= Colin Thornley =

British Honduran governor

Sir Colin Hardwick Thornley (1907 – 1 March 1983) was a British colonial administrator. He was Governor of British Honduras from 1955/6 to 1961.

==Life==
He was the son of John Hardwick Thornley, a physician in Scarborough and son of the Rev. John James Thornley of Workington, and his wife Kathleen Irene Taylor, daughter of Thomas Albert Oak(e)s Taylor of the Clarence Iron Works, Leeds, and sister of Tom Taylor. He was educated at Bramcote School and Uppingham School, and graduated from Brasenose College, Oxford.

Thornley joined the Colonial Administrative Service, and was in the Tanganyika Territory, from 1930 to 1939. Then in the Colonial Office in London he became Principal Private Secretary to the Secretary of State for the Colonies. Internally he expressed the opinion that reverses in World War II's initial stages had some relation with the lack of connection between the British Empire and its subjects, a criticism raised by US allies.
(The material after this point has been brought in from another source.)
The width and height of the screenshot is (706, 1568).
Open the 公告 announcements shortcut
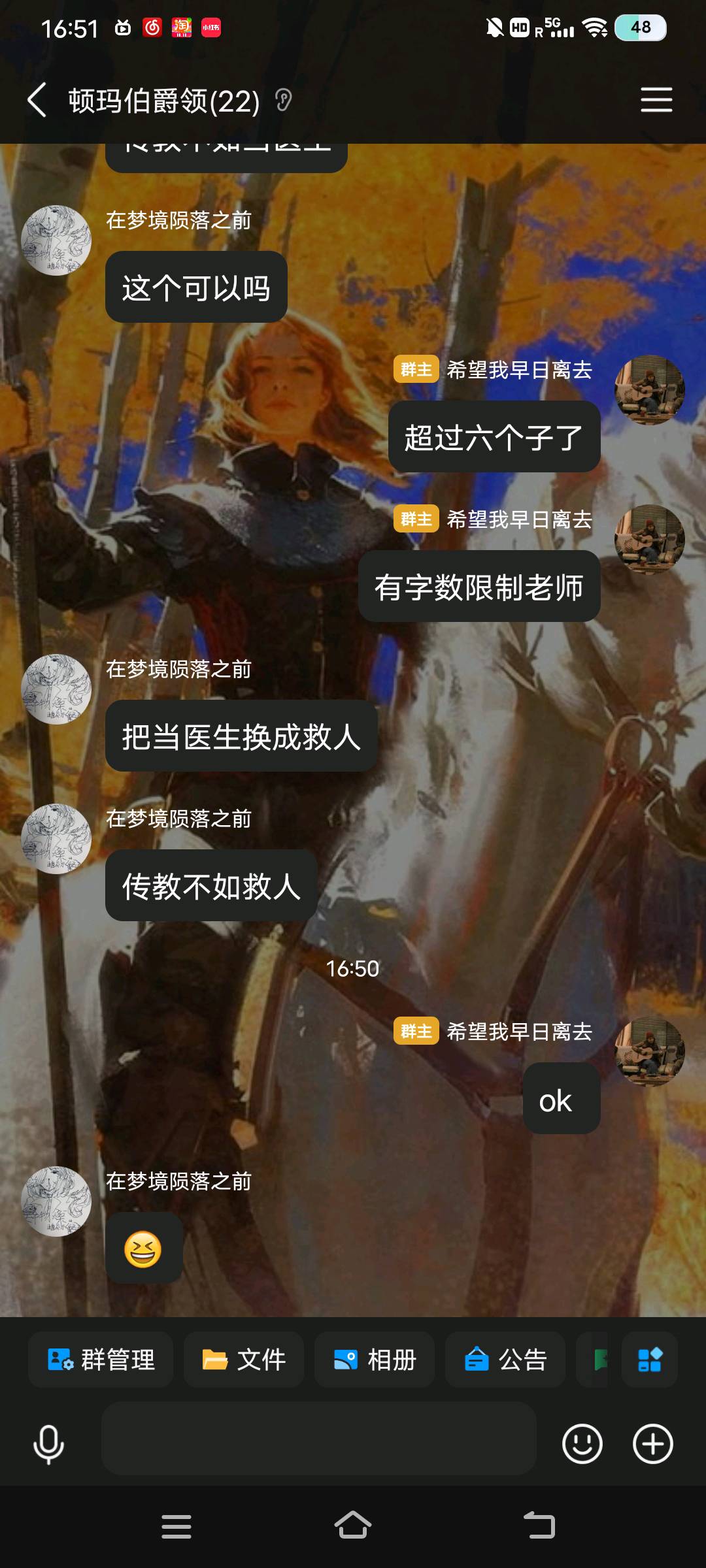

From 1945 to 1952 Thornley was involved in the administration of Kenya Colony. He assisted Governor Sir Philip Mitchell in defusing the contentious proposal for universal fingerprinting there, after the commission led by Bertrand Glancy had caused deadlock and Albert George Keyser insisted on further debate. He moved to be Chief Secretary to the Protectorate of Uganda, 1952 to 1955. He was then Governor of British Honduras to 1961, retiring in 1962.

Thornley was appointed Director-General of the Save the Children Fund in 1965, a post he held to 1974.

==Family==
Thornley married in 1940 Muriel Betty Hobson, daughter of Henry Overton Hobson M.B. They had a son and two daughters.